# START OF EXTRACT PROVIDED
So this is about the user-interface to cerebrum. We want to be
able to internally use cerebrum as fast as possible to gain some
expertise before we put it into any (pre)release. 

To be able to use it we need both a user interface and an export
facility.  both are still missing (while the import is lacking,
too).  We plan to use WLUS as a primary GUI and the webfrontend
as the one for the experienced admins. 

The webfrontend will get a major rewrite in march, when the
metaserver (which it uses as a backend) is done. An alternative
gui is the jbofh. it needs bofhd as a backend. bofhd is the one
that holds all the intelligents and possible commands. 

The University of Oslo`s command file is the "plugin" providing
the commands available for execution and it is 480kbyte big.
unfortunatly it holds both the UiO-centric logic (aka buissness
logic) and the basic operational logic.
# END OF EXTRACT PROVIDED
OBJECTIVES ::
1 > Translate this sentence from the note on the cerebrum user interface into German: "The webfrontend will get a major rewrite in march, when the metaserver (which it uses as a backend) is done."
2 > Please write the next few sentences of the note on the cerebrum user interface, picking up after its last sentence.
# START OF MATERIAL
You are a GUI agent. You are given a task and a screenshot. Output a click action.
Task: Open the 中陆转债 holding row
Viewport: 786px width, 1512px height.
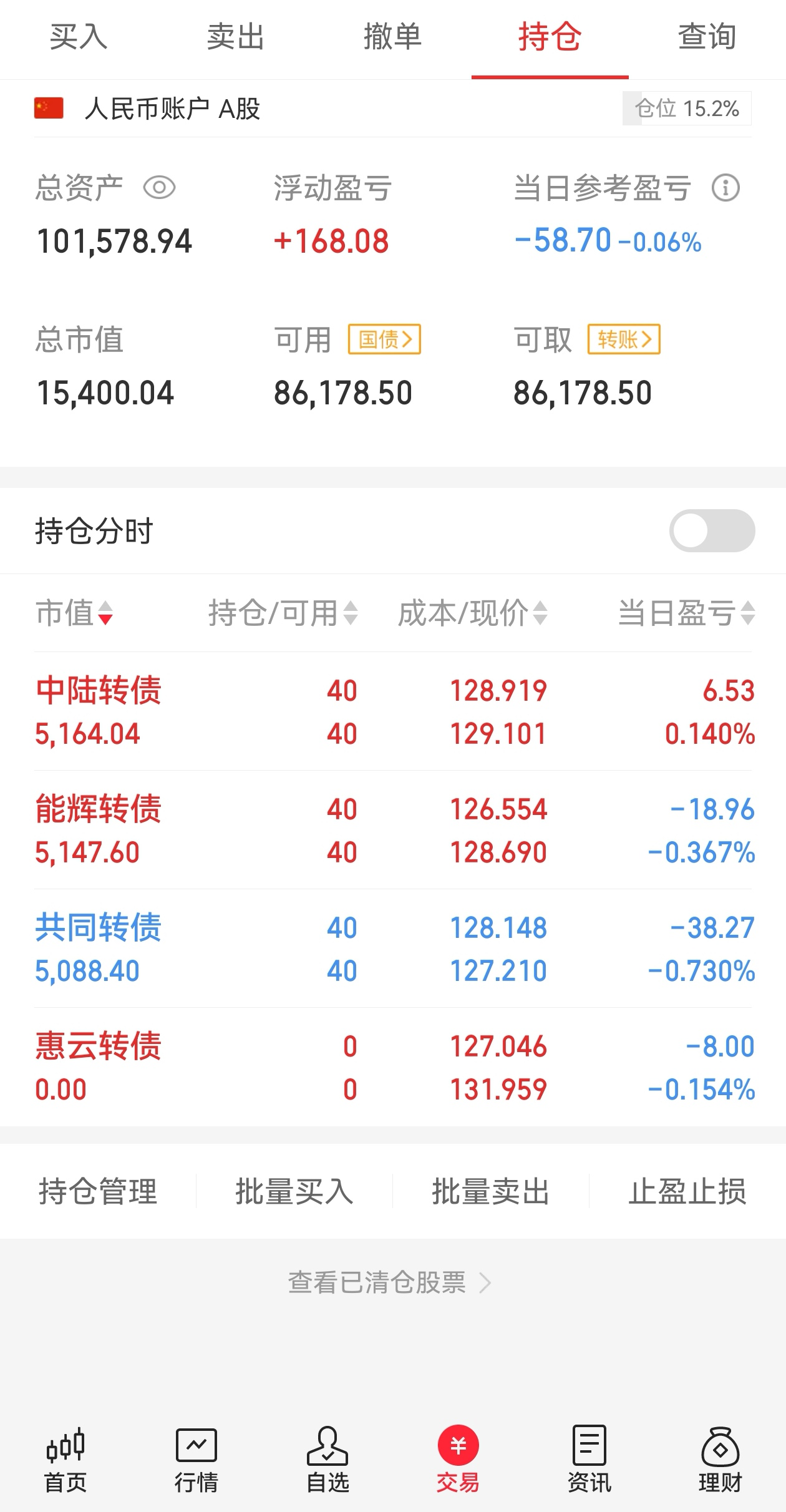click(393, 711)
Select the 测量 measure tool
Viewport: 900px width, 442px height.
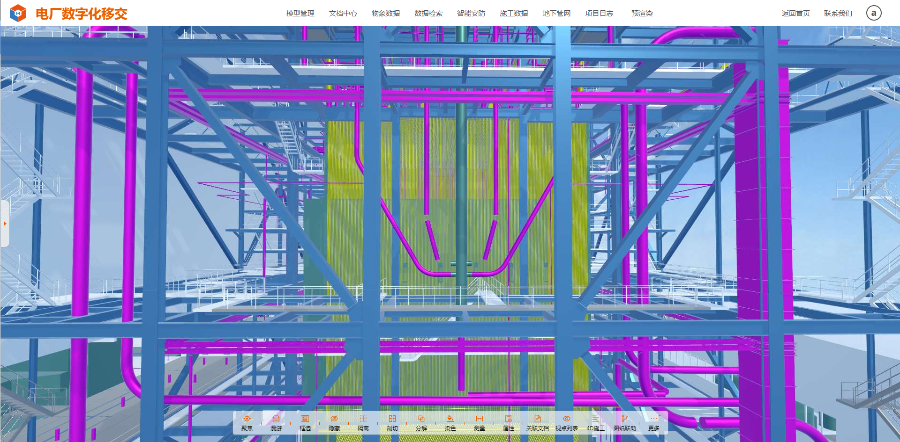coord(479,422)
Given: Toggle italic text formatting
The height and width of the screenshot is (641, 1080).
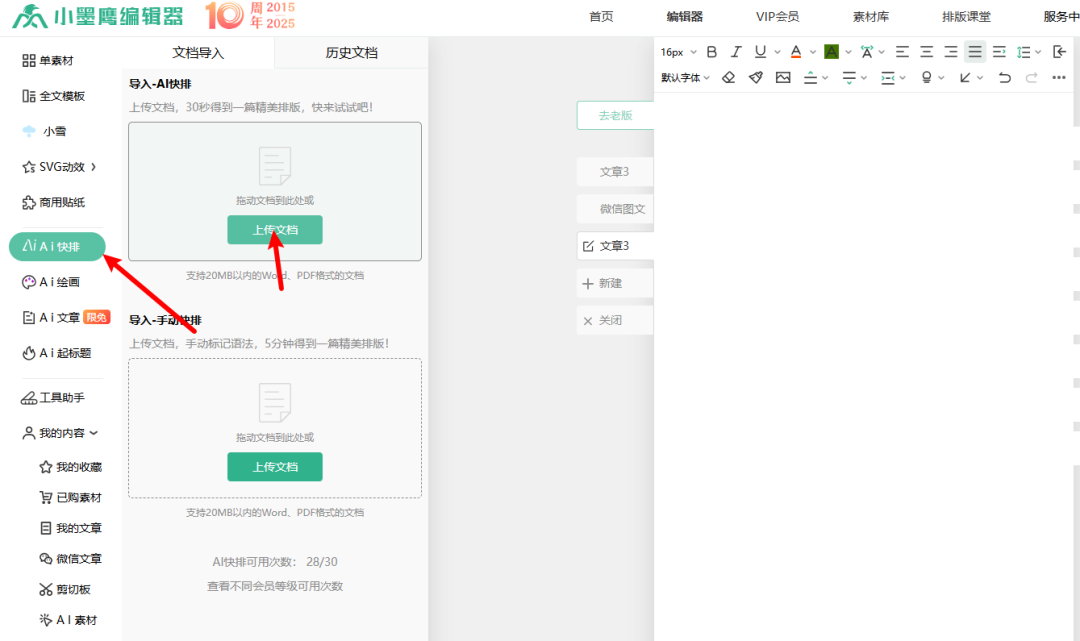Looking at the screenshot, I should (x=736, y=52).
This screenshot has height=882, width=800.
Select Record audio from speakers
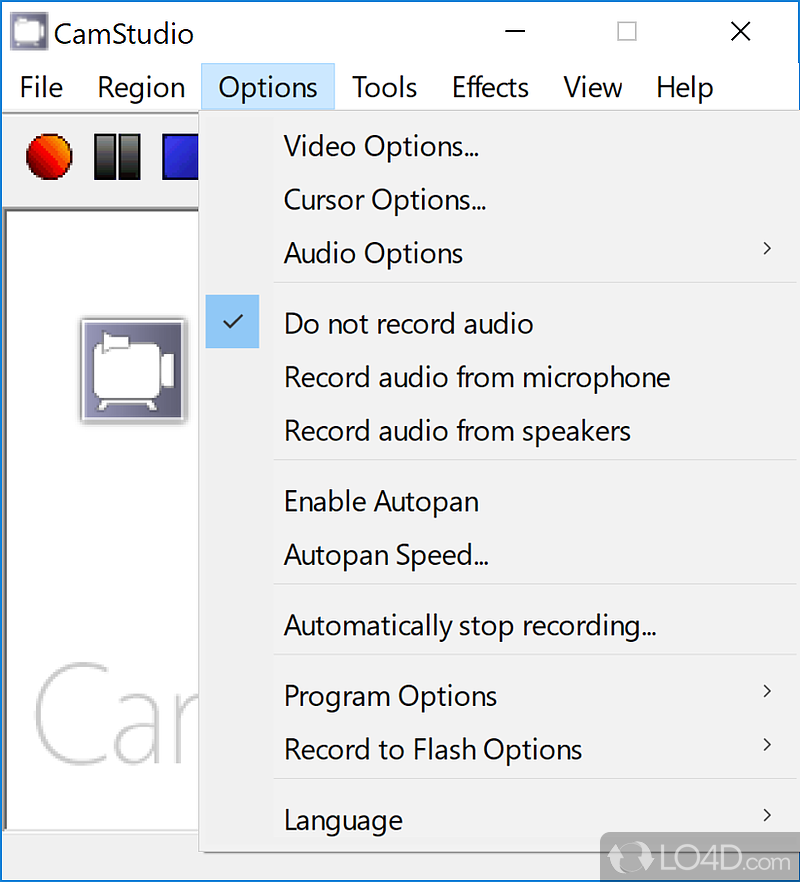coord(457,431)
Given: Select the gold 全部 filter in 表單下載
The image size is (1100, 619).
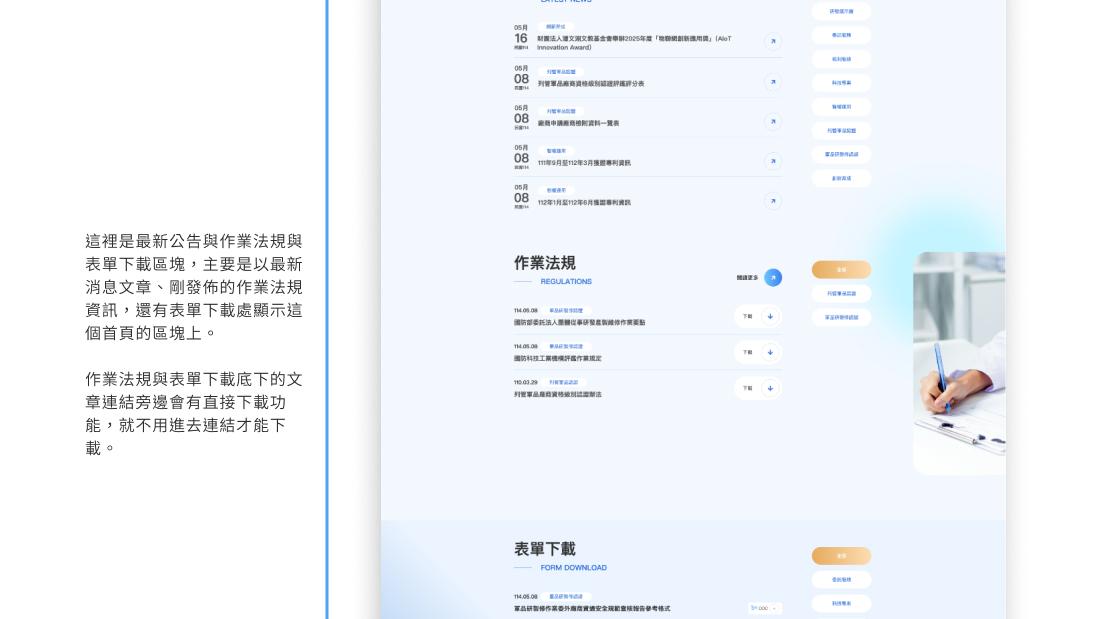Looking at the screenshot, I should tap(841, 556).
# END OF MATERIAL
EXPECTED OUTPUTS ::
1 > Das Webfrontend wird im März grundlegend neu geschrieben, sobald der Metaserver (den es als Backend nutzt) fertig ist.

2 >
cerebrum development plans include to split this file up in two
(at least) and perhaps even move it off of the bofhd over to the
metaserver. it is uncertain when that will be done.

i started on this, but the size of this task is a bit scary: it
includes splitting up a 480kbyte python file in two. 



Further future goals are to 
- shrink the import script in size (some more redundancy to
  remove).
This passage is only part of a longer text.